In de naoorlogse periode ondergaat Hasselt grote veranderingen. De bouw van het cultuurcentrum sluit daar naadloos bij aan. Toch is er sprake van een heel Hasselts project, van een Hasselts compromis zelfs.
Tot de jaren 1950 zag het gebied rond het huidige cultuurcentrum er helemaal anders uit. Het Virga Jesseziekenhuis stond er nog niet. De Sint-Catharinakerk werd pas toen gebouwd, en de Kunstlaan, die de kleine ring zou verbinden met het plein voor de nieuwe kerk, was nog niet aangelegd. Aan de zuidoostelijke zijde werd de Grote Ring zelfs pas in de vroege jaren 1980 gesloten. Het cultuurcentrum lag dichtbij het centrum, maar was in de jonge jaren ruimtelijk nog sterk verbonden met het hinterland.
Van alle nieuwe ontwikkeling in het naoorlogse Hasselt is die van de Twee Torenwijk de meest beruchte. De volkse buurt De Beek moest rond 1970 wijken voor een Amerikaans aandoend megaproject met een winkelcentrum, een bioscoop, een ondergrondse garage en twee torengebouwen, en dat op een steenworp van de Grote Markt in de al krappe binnenstad. Het protest tegen een dergelijk, als ongepast ervaren ingreep, klonk luid. Sindsdien blijft het begrip ‘schaalbreuk’ sterk resoneren in Hasselt.
Het cultuurcentrum doet in zijn architectuur eveneens erg Amerikaans of International Style aan. Een vergelijking met de vele projecten van Skidmore, Owings en Merrill houdt beslist steek. Maar het CC lijkt de fout van de schaalbreuk, nochtans in exact diezelfde periode, niet te maken. Er is een vorm van stadsplanning voelbaar in de directe omgeving, met de Kunstlaan met onder andere het conservatorium, het Katarinaplein, de Casterwijk … En het cultuurcentrum maakt daar deel van uit. Het is niet zomaar neergepoot aan de rand van de binnenstad. Bovendien is het een gebouw met meerdere gezichten, en die zijn opvallend vriendelijk en uitnodigend voor een dergelijk groot laatmodern complex.

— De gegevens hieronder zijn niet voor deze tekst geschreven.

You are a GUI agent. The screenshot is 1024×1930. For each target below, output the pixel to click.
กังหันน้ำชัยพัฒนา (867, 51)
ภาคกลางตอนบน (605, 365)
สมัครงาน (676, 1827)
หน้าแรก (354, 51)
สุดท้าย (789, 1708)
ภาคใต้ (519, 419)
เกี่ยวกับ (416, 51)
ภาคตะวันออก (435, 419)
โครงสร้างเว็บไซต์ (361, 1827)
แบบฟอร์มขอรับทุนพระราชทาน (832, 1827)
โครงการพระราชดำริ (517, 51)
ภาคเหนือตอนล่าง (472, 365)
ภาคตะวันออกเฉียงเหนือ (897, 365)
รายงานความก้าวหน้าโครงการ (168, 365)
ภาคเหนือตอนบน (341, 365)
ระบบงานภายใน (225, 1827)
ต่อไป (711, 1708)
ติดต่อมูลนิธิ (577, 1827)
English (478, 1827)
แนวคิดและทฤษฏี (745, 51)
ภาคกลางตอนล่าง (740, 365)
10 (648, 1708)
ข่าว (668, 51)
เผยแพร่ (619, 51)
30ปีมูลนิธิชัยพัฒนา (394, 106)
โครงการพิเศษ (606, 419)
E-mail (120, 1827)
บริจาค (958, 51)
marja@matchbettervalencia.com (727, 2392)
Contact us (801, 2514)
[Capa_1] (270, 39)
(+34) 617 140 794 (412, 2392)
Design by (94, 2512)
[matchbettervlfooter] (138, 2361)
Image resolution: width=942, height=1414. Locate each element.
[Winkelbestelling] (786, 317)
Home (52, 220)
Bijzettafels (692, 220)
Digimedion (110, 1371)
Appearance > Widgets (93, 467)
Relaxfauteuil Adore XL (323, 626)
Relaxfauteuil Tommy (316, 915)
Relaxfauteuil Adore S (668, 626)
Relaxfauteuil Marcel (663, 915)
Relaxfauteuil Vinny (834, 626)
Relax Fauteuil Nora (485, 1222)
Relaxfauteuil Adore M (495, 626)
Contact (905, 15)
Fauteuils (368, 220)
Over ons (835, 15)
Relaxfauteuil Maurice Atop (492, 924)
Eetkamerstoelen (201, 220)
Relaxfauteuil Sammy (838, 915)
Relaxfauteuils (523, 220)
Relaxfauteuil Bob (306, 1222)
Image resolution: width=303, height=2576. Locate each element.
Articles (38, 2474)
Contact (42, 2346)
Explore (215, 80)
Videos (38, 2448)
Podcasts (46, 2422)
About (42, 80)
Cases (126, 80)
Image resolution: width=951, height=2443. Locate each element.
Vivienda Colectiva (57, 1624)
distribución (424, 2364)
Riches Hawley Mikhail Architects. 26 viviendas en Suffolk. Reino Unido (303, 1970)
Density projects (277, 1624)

Aan de ene kant is het cultuurcentrum een representatief gebouw, een provinciehoofdstad waardig. Aan de andere kant is het een bijzonder laagdrempelig huis voor een hele gemeenschap. Niet alleen ambitieuze of experimentele toneelvoorstellingen en klassieke concerten vinden er plaats, ook socio-culturele bijeenkomsten en volkse feesten krijgen er een dak boven het hoofd. De architectuur van Isgour weerspiegelt dat zowel in de diverse zalen als in de zones tussen de vertrekken met een duidelijke bestemming. Dat maakt van het CCHA een toekomstgerichte structuur, die opvallend goed uit een tamelijk recente renovatie gekomen is, klaar voor nog vele decennia. In belangrijke mate heeft dat te maken met het mooie evenwicht tussen generiek en uitnodigend dat Isgour vond, en dat in een tijdperk waarin het cultuurcentrum nog een volledig nieuwe ontwerp- en bouwopgave was.